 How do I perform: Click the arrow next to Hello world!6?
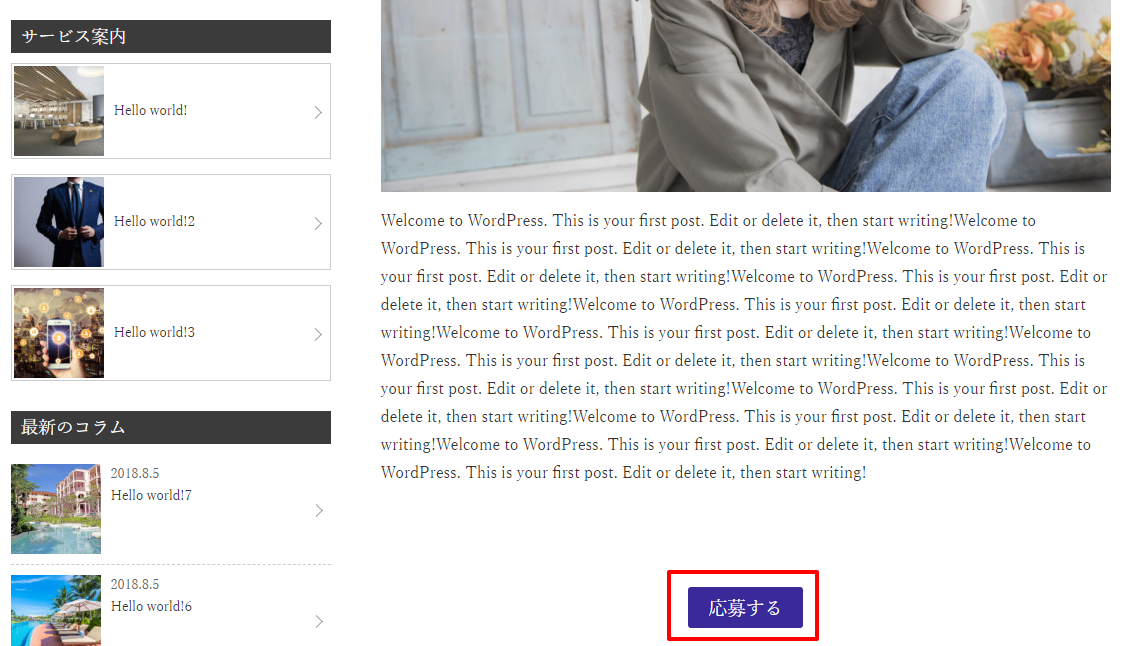(319, 622)
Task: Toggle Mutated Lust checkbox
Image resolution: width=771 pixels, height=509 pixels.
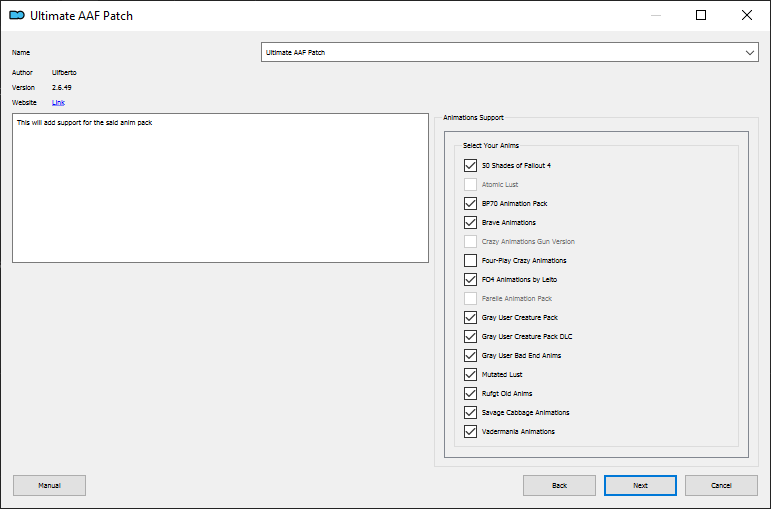Action: (470, 374)
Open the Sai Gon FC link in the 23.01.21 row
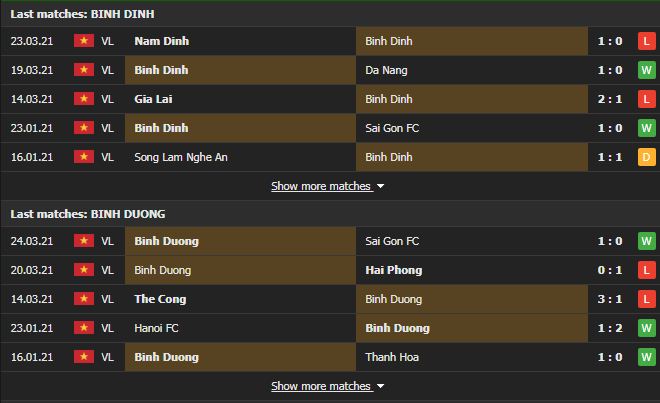 [x=393, y=128]
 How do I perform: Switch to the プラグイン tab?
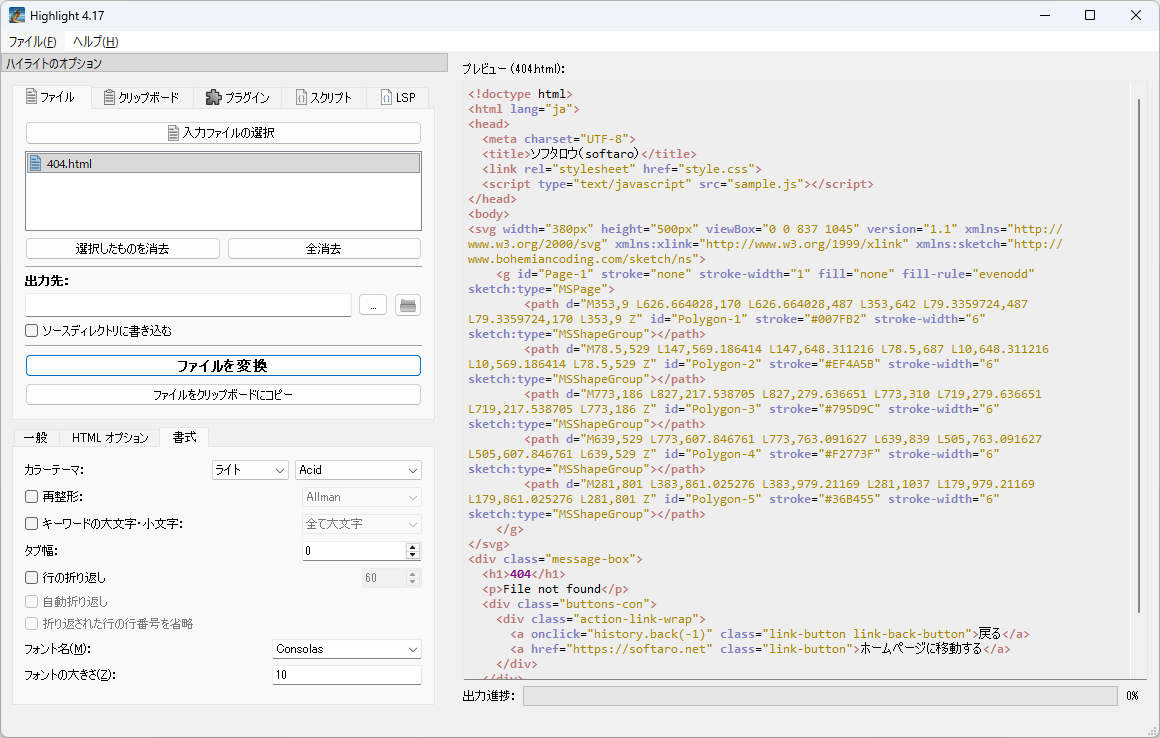238,98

▶ **Task**: Pictures stay out; the entries above are to be output exactly as given.

▶ **Reply to the task**:
 How do I perform: Click the arrow next to Hello world!6?
(319, 622)
Task: Toggle Mutated Lust checkbox
Image resolution: width=771 pixels, height=509 pixels.
Action: (470, 374)
Open the Sai Gon FC link in the 23.01.21 row
 [x=393, y=128]
 How do I perform: Switch to the プラグイン tab?
238,98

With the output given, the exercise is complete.